Quantum Exponential Limited, a company formed to identify investment opportunities in the quantum technology sector, to apply for admission of its Ordinary Shares to trading on the Aquis Stock Exchange Growth Market. Raising up to £5m targeted for August.

SigmaRoc (on AIM) to complete RTO of Nordkalk Oy Ab, a wholly-owned subsidiary of Rettig Group, for a total Consideration of EUR470m. Nordkalk was established in 1898 as a limestone developer in Finland and since expanded across northern Europe to become the leading limestone company in the area. The Company has raised £260m from the Placing and £1.6m from the Retail Offer. Based on the Placing Price, Mkt Cap on Admission is expected to be approximately £542m. Due Late August.

BiVictriX Therapeutics to join AIMa UK based drug development company which was incorporated in February 2016 and has developed its proprietary Bi-Cygni® technology.
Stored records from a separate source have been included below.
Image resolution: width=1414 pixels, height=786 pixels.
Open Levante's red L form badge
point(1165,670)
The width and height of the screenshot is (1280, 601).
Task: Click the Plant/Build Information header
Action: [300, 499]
This technology utilises Antibody Drug Conjugates (ADC”s), an existing class of potent biological drugs, for the treatment of various cancers including Acute Myeloid Leukaemia, the first condition which BVX intends to treat.

Central Copper Resources, a company focused on delivering a high grade copper project into production and exploration of assets in the Democratic Republic of the Congo (DRC) and in the Republic of Zambia to join AIM. By 2022, CCR intends to be ready to commence the project financing of its Mbamba Kilenda copper project.  Offer TBA. Due early August.

South West Brands the multi-brand cannabidiol consumer goods company intends to float on the Main Market (Standard). Raising funds to continue to develop its existing portfolio of brand IP and pursue its strategy of adding brand IP assets to the portfolio over the course of the first 24 months following Admission. The Company expects Admission to occur in July 2021. Timing and offer TBA.

HydrogenOne Capital Growth to IPO on the Premium Segment of the Main Market. HGEN is targeting a raise of £250m. First London listed investment fund dedicated to clean hydrogen. Due by the end of July.